The problem with a large head is that it tends to come with a large chest; a morphologically-linked combination because the larger chest is needed to support the larger head.
The problem with having a large chest on a working terrier is that when the dog gets underground it cannot maneuver with the speed and agility needed -- if it can get underground at all.
People who claim that a dog can "get there if it has the desire" are talking nonsense; a dog cannot excavate the 30-foot length of a den pipe, not can it dig out a narrow constriction point lined with rock and root. The true digger, unlike the ring-side theorist or once-a-year digger, knows that most dens are not made of potting soil and corn stalks!
An over-large dog will too often jam itself into a pipe like a cork in a bottle. In such a situation, the dog may be unable to move left or right, and may only be able to move backward with a great deal of difficulty.
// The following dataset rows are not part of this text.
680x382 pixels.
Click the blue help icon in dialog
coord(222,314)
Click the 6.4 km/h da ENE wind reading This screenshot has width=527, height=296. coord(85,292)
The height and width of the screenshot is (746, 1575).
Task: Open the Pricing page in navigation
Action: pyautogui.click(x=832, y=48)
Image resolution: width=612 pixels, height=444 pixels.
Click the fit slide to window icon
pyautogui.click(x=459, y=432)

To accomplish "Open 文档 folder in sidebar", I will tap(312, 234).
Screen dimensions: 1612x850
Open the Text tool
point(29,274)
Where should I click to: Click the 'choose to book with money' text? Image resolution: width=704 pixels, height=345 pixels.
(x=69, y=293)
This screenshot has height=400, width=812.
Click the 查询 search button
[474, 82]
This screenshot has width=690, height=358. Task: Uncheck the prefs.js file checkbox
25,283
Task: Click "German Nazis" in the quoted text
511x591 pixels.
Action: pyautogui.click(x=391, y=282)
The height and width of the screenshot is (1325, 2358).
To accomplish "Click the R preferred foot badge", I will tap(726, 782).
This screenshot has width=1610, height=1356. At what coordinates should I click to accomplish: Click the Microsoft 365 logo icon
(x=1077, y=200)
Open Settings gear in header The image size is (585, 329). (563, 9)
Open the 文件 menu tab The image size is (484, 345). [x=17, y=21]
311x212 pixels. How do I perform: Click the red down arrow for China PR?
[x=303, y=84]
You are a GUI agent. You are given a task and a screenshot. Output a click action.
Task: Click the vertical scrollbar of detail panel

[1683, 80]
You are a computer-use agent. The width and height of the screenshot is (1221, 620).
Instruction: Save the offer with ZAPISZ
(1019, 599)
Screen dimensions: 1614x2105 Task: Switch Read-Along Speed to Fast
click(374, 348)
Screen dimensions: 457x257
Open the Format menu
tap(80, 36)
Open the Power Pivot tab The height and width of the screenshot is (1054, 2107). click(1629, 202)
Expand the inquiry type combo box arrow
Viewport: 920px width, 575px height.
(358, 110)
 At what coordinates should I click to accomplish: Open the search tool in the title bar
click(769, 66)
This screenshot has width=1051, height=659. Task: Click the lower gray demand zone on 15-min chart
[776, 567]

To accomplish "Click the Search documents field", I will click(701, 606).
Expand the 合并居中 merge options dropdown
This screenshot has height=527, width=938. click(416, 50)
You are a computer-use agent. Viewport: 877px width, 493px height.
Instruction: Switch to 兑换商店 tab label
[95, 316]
A terrier in such a situation, with formidable quarry right in front of it, is more likely to sustain unnecessary damage than if it were a smaller dog with a weaker head but a decent voice that it actually used.
Bottom line: Give me the smaller dog with ready voice and brains enough to avoid wreckage. It is an animal that can be dug to week after week.
The over-large mute dogs with the bully heads covered with scars are not flashing a "red badge of courage." Too often they are simply saying they were too big for the pipe and too mute to use any tool but teeth. Seen in that light, scars are not a mark of success, but a mark of failure.